Chowbotics develops robots for food service. The company’s first product, Sally the Salad Robot, creates custom salads that are ingredient driven, chef inspired, and robot delivered.

[video=youtube_share;81YyxrSudAc]https://youtu.be/81YyxrSudAc[/video]

SAN JOSE, Calif., March 9, 2017 /PRNewswire/ -- Food robotics company Chowbotics received $5 million of Series A funding from Techstars Ventures, Foundry Group, Galvanize Ventures and the Geekdom Fund. The company also announced a name change from Casabots to Chowbotics. Foundry Group is considered one of the leading hardware investors in the United States, with past investments in Fitbit, Makerbot, FormLabs, Sphero and Occipital. Techstars Ventures is considered a leading early stage investment firm, with seed investments in Twilio, Uber, SendGrid and Sphero.

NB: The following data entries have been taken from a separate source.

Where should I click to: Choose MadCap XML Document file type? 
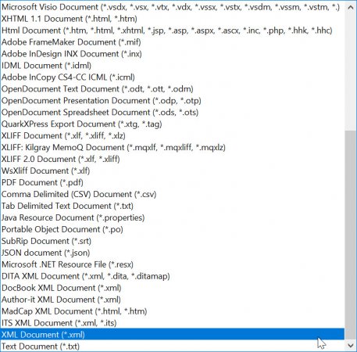click(x=173, y=311)
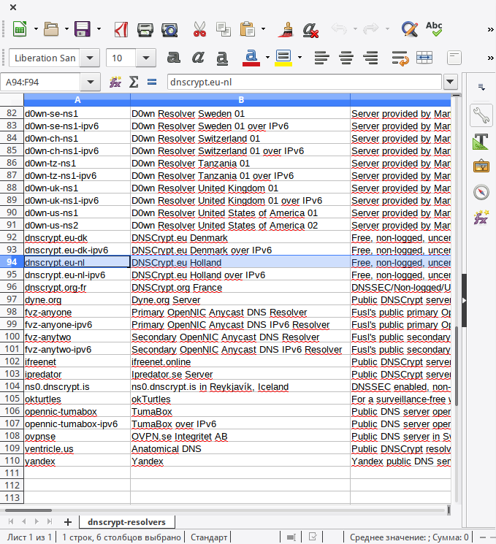Select the dnscrypt-resolvers sheet tab

[126, 521]
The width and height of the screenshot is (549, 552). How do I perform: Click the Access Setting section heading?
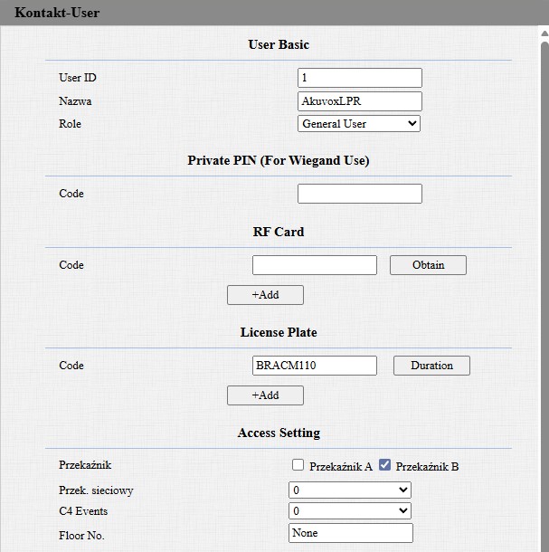click(x=279, y=433)
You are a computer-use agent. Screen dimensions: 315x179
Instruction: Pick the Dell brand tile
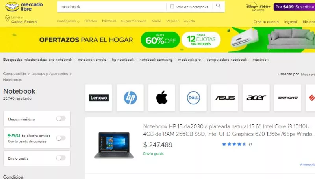(x=193, y=98)
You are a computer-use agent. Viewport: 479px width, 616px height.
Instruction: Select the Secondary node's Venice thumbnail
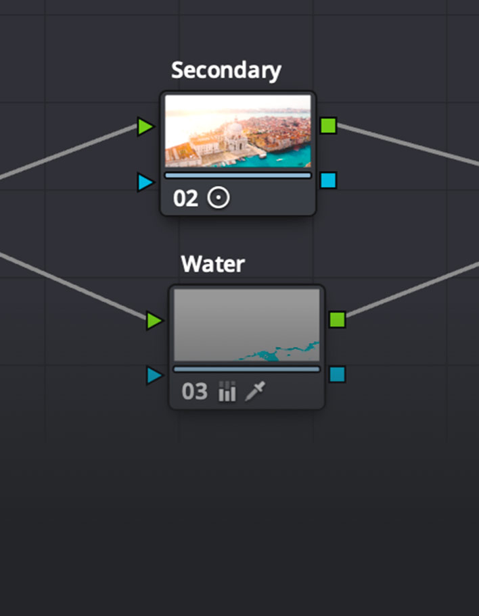pyautogui.click(x=238, y=130)
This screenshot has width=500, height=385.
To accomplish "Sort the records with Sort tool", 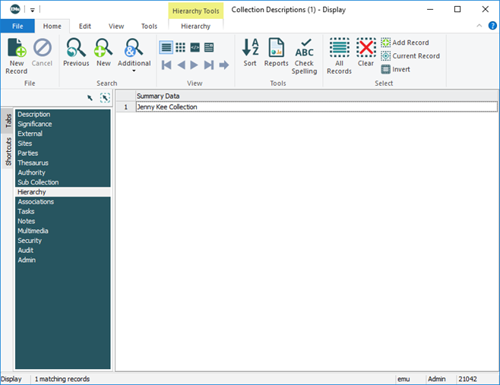I will coord(250,55).
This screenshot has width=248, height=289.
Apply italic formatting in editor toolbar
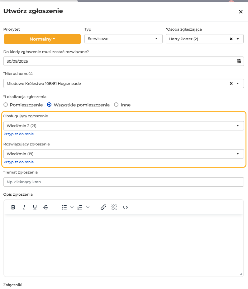click(24, 207)
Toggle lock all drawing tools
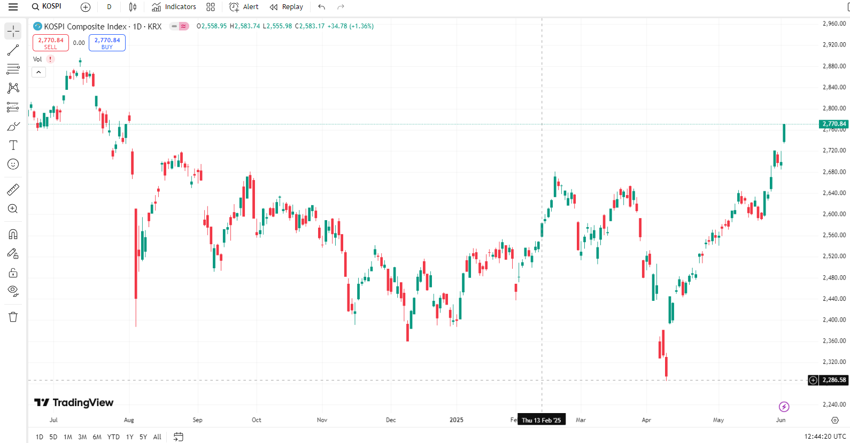The width and height of the screenshot is (850, 443). pyautogui.click(x=13, y=273)
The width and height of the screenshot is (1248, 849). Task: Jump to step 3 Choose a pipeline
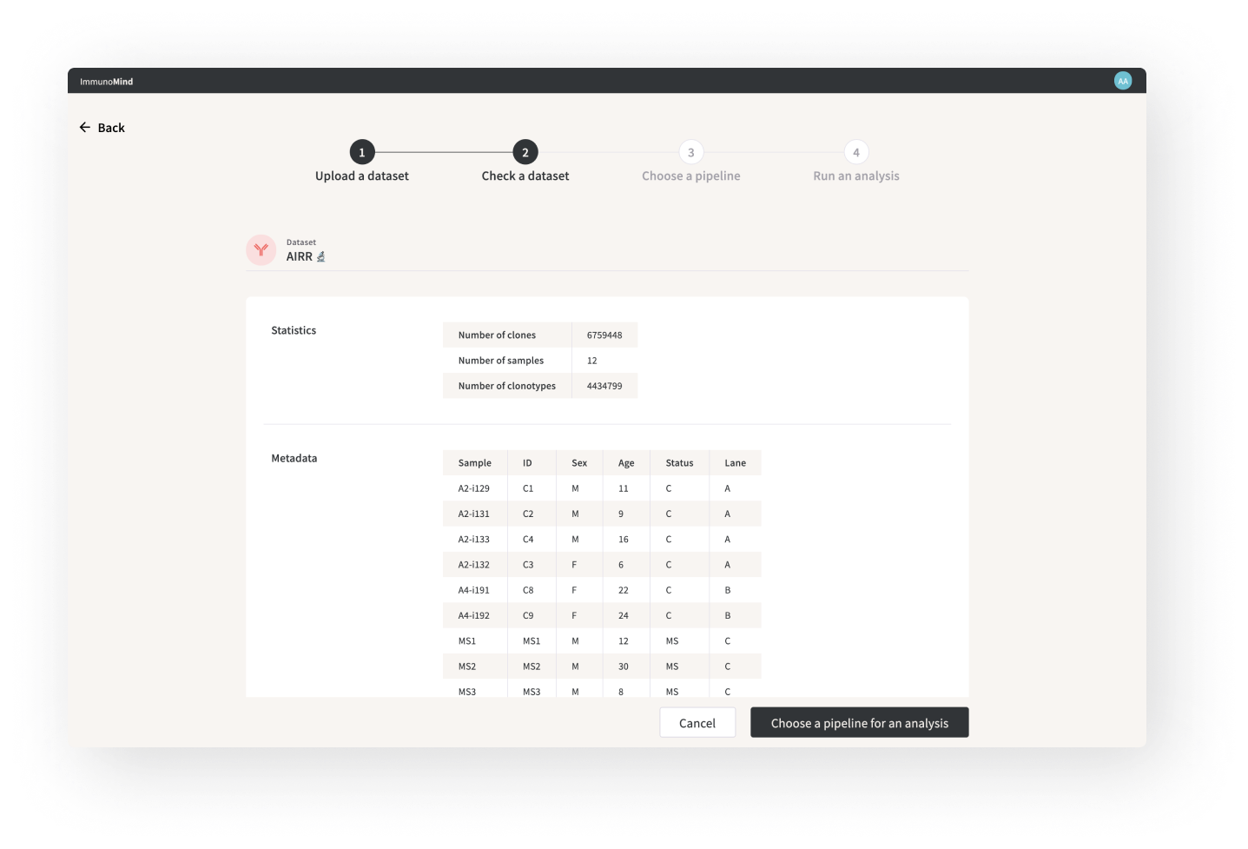(x=690, y=152)
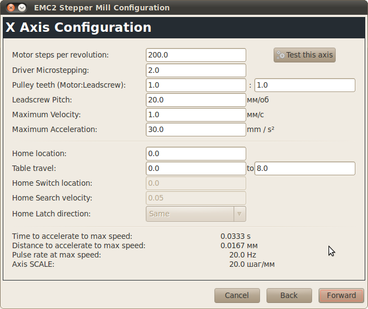The width and height of the screenshot is (368, 309).
Task: Set the Home location field
Action: point(196,153)
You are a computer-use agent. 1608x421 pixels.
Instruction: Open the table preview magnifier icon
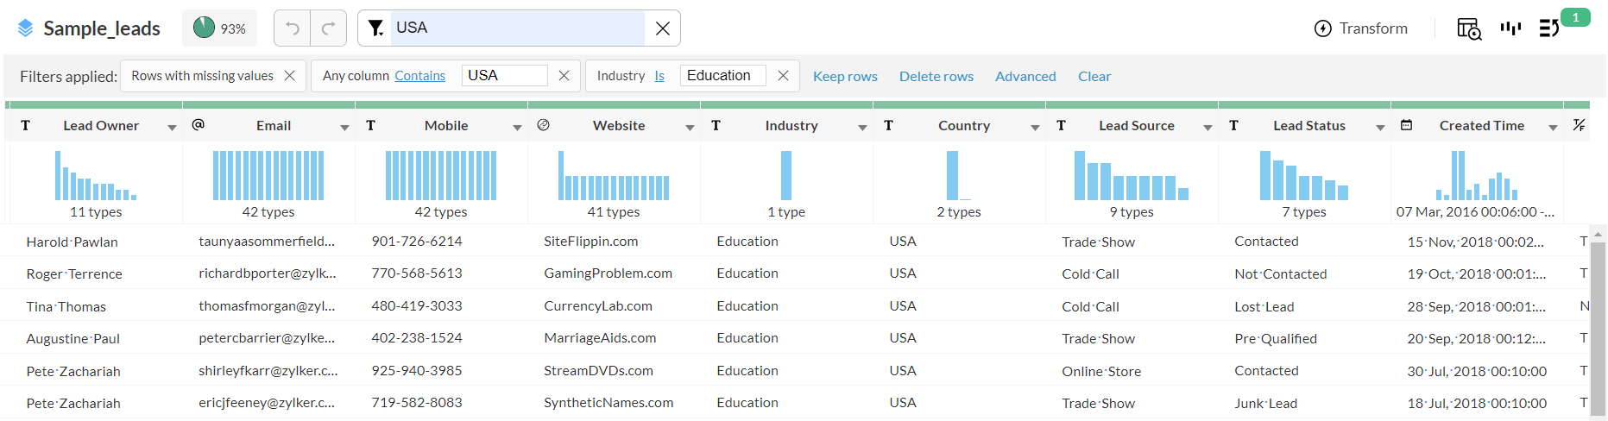point(1468,28)
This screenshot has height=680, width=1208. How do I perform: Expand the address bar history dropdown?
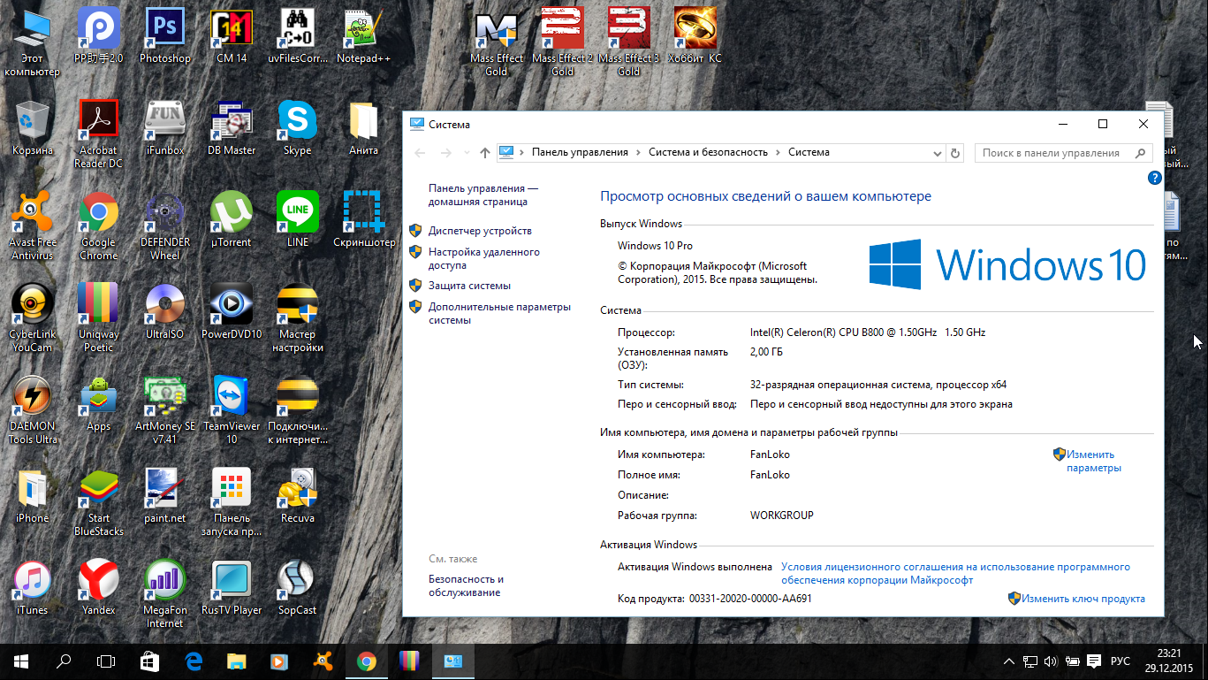[x=938, y=153]
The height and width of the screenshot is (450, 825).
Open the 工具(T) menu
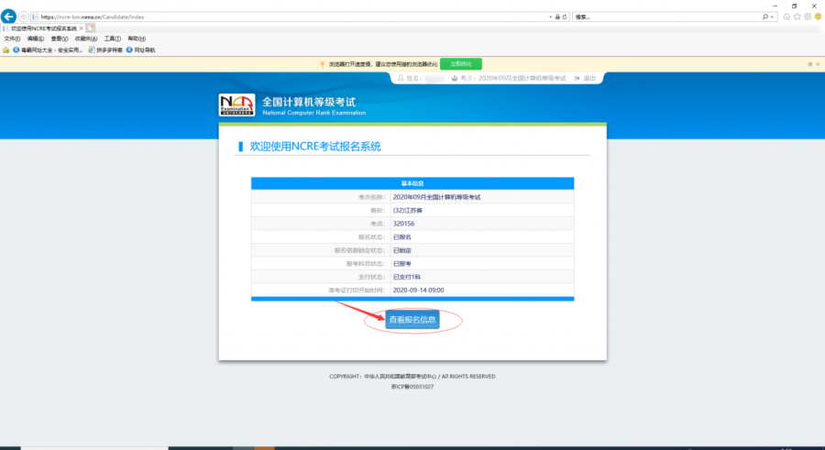112,38
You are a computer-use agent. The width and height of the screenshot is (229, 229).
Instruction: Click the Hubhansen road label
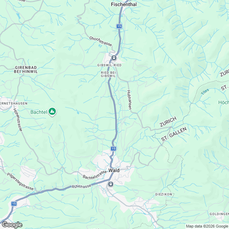(x=129, y=100)
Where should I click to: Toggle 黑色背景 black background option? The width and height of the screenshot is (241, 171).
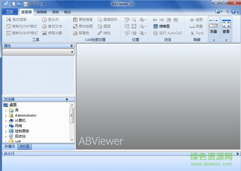[83, 20]
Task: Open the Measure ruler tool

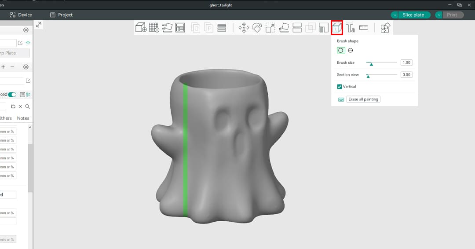Action: point(364,27)
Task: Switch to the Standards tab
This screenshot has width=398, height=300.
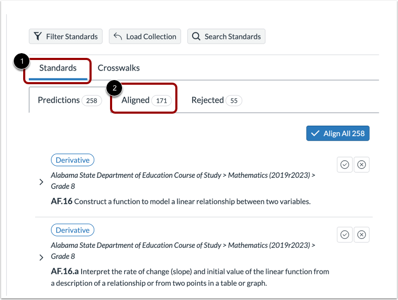Action: 58,68

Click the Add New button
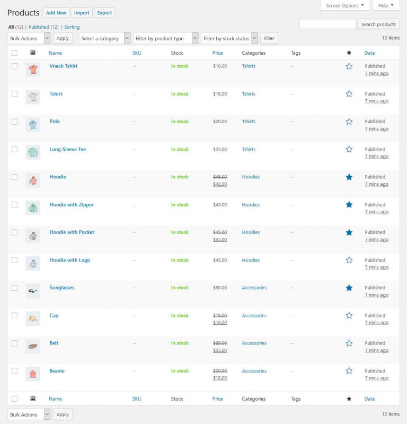[56, 13]
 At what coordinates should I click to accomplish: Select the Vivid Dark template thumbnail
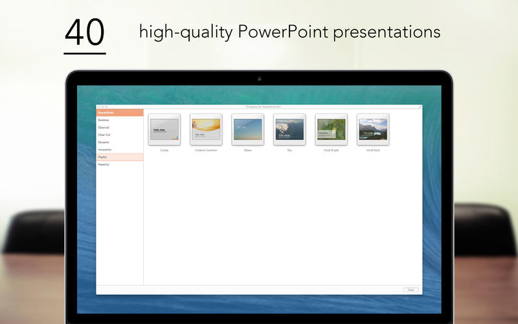click(x=373, y=130)
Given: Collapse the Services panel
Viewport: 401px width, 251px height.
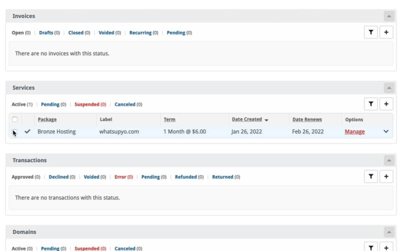Looking at the screenshot, I should click(389, 88).
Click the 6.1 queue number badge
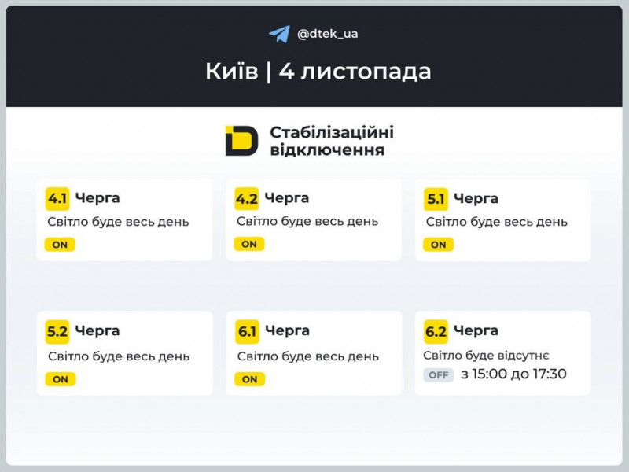The width and height of the screenshot is (629, 472). pos(247,331)
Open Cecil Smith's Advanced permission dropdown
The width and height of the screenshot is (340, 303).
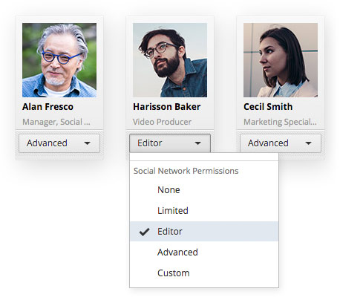pos(281,143)
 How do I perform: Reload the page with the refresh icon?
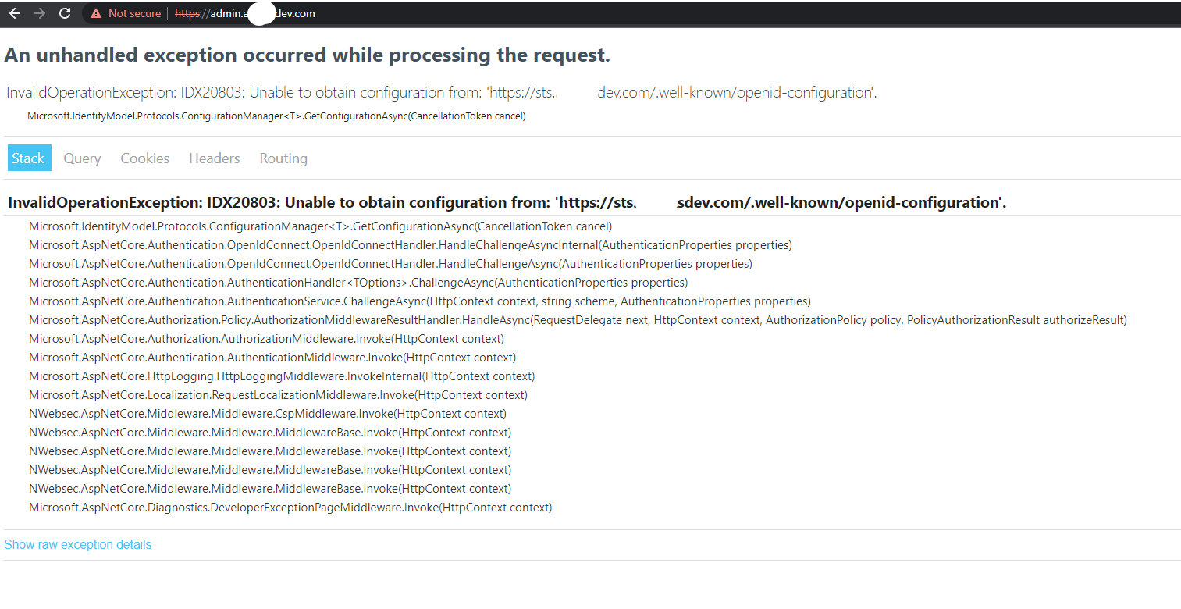64,13
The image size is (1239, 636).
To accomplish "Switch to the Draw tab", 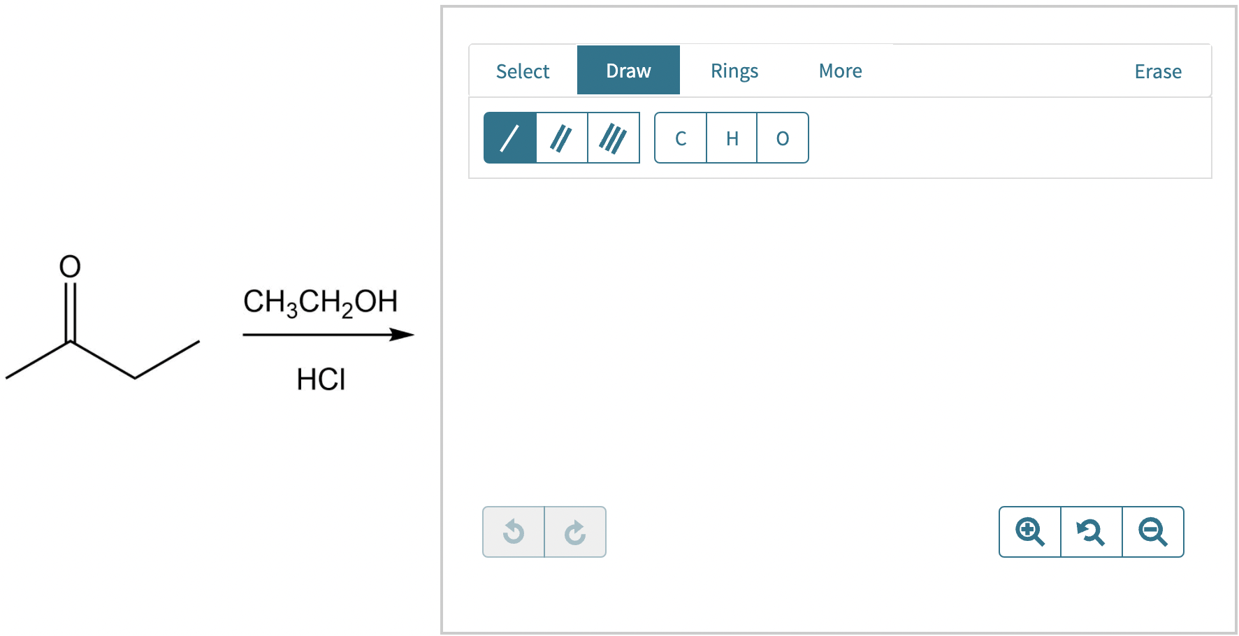I will [628, 70].

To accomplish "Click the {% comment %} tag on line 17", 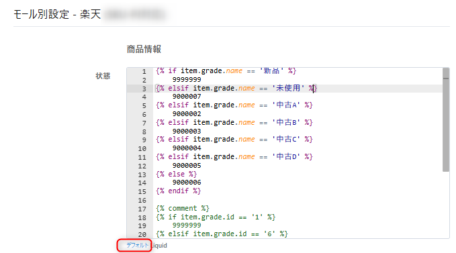I will [183, 208].
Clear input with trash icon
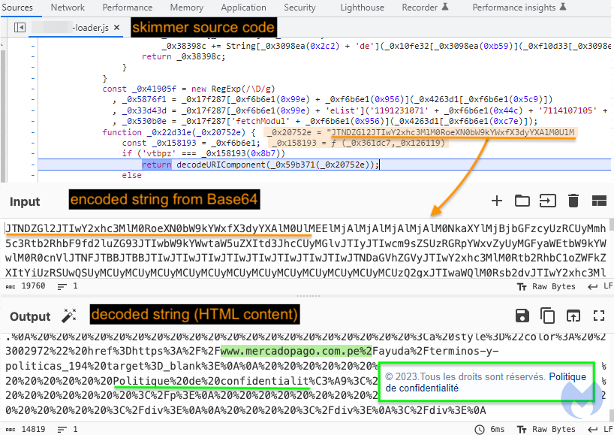This screenshot has height=435, width=614. (x=573, y=201)
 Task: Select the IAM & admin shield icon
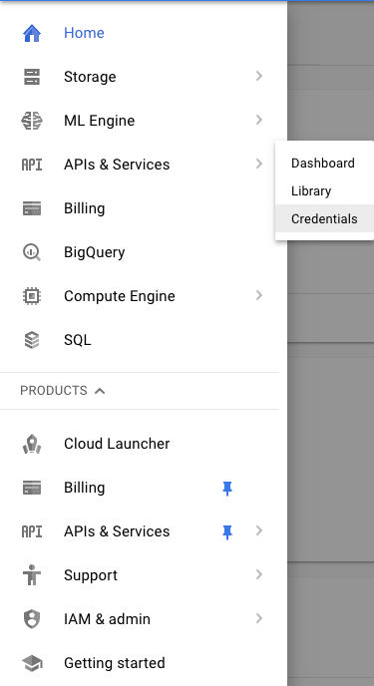pyautogui.click(x=32, y=619)
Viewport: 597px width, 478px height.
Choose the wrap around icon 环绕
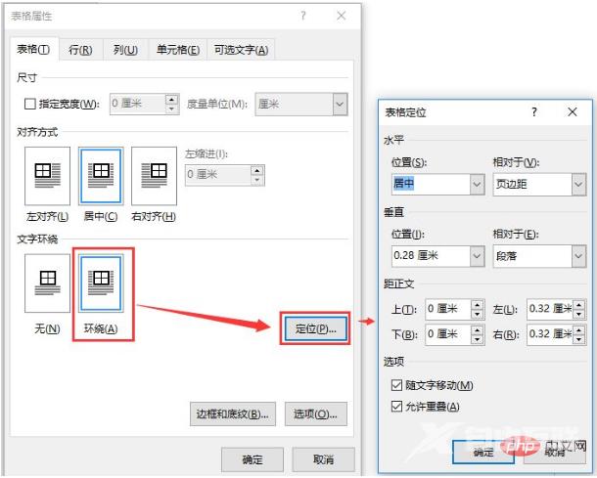100,283
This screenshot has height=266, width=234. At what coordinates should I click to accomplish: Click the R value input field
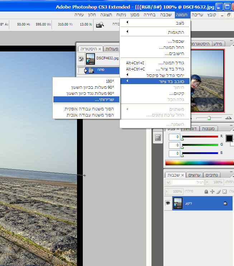[x=174, y=137]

"The use of robotics in food service is an exciting new area. We believe Chowbotics is the number one company in this emerging space and are thrilled to invest in its growth," says Jason Mendelson of The Foundry Group.

Chowbotics uses robots to solve several problems in food service including compromised cleanliness and inefficiency. It is targeting cafeterias, restaurants and hotels. Its first robot, Sally, offers fully-customized, fresh and healthy salads. Sally's proprietary technology dispenses measured quantities of more than 20 ingredients – refreshed daily – to create a ready-to-eat meal any time of day. The technology, with several patents pending, is also applicable to other cuisines, such as Mexican and Indian, and respective robots will follow.

"Techstars helps entrepreneurs succeed, and we've been working with Chowbotics since their early days in the Techstars Austin accelerator. We've been incredibly impressed with their progress. We invested in their Seed Round and are excited to invest in their Series A," says David Cohen, Founder and co-CEO of Techstars. Cohen and Mendelson will join Chowbotics' Board of Directors.

Chowbotics was founded by Deepak Sekar, Ph.D., an inventor with more than 100 issued patents, to make food preparation fun by automating tedious, repetitive tasks with robotics. Rich Page, an Apple Fellow who joined Steve Jobs as a Co-Founder and VP at NeXT, serves as the Executive Chairman of Chowbotics. The team includes alumni from companies such as Rambus, Apple, TGI Friday's, Denny's, Arby's, McDonald's, FANUC Robotics and Disney; as well as universities such as MIT, Carnegie Mellon, Georgia Tech, Indian Institute of Technology and Tsinghua University.

Chowbotics raised its seed funding round of $1.3M from the Central Texas Angel Network, Techstars Ventures, Galvanize Ventures, Geekdom Fund, v1 and an owner of 15 McDonald's restaurants.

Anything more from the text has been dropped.